Commentando questi dati, Rosina ha osservato che mentre l’Italia resta ostinatamente in coda alla media europea di natalità, la Germania dopo essere scesa a livelli inferiori ai nostri dal 2008 ha ripreso a risalire. Ma anche la Provincia di Bolzano ha fatto lo stesso. Germania e Provincia di Bolzano hanno in comune di avere effettuato politiche di sostegno alla natalità, e anche di avere un basso livello di Neet: giovani under 35 che né studiano né lavorano.
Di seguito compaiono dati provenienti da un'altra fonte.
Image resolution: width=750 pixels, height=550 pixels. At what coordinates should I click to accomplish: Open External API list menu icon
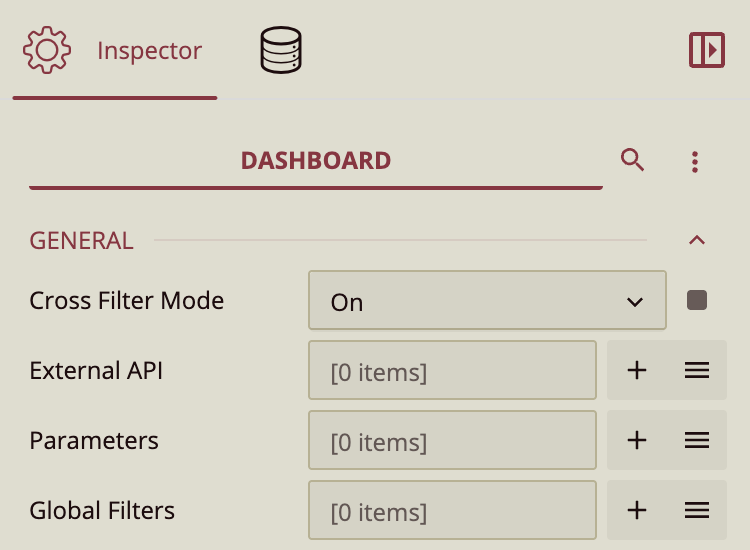tap(697, 371)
In Italia è crollata sia la propensione a fare figli prima dei 30 anni, per via della difficoltà a trovare un lavoro stabile; sia quella a “recuperare” tra i 30 e i 34, per via della difficoltà a conciliare la famiglia con le esigenze del lavoro appena trovato.
Il Family Act, dunque, contempla innanzitutto in un assegno universale da dare per ogni figlio dalla nascita all’età adulta, fin dal 2021: tra i 100 e i 250 euro al mese, a seconda del reddito. Si parla poi di rimborso e defiscalizzazione per le spese educative: asili nido, baby sitter, musica, sport. Il ministro Bonetti ricorda che è stato già avviato un contribuito tra i 1500 e i 3000 euro all’anno per gli asili nido, e un assegno di natalità per il primo anno di vita che va da 80 a 160 euro a seconda del reddito. Ma promette anche un nuovo sistema di detrazione nella riforma dell’Irpef, congedi parentali obbligatori fino a un mese anche per i padri, e un sostegno economico dopo la maternità perché non risulti poco conveniente rientrare al lavoro. «Restituire speranza e fiducia», è il suo slogan.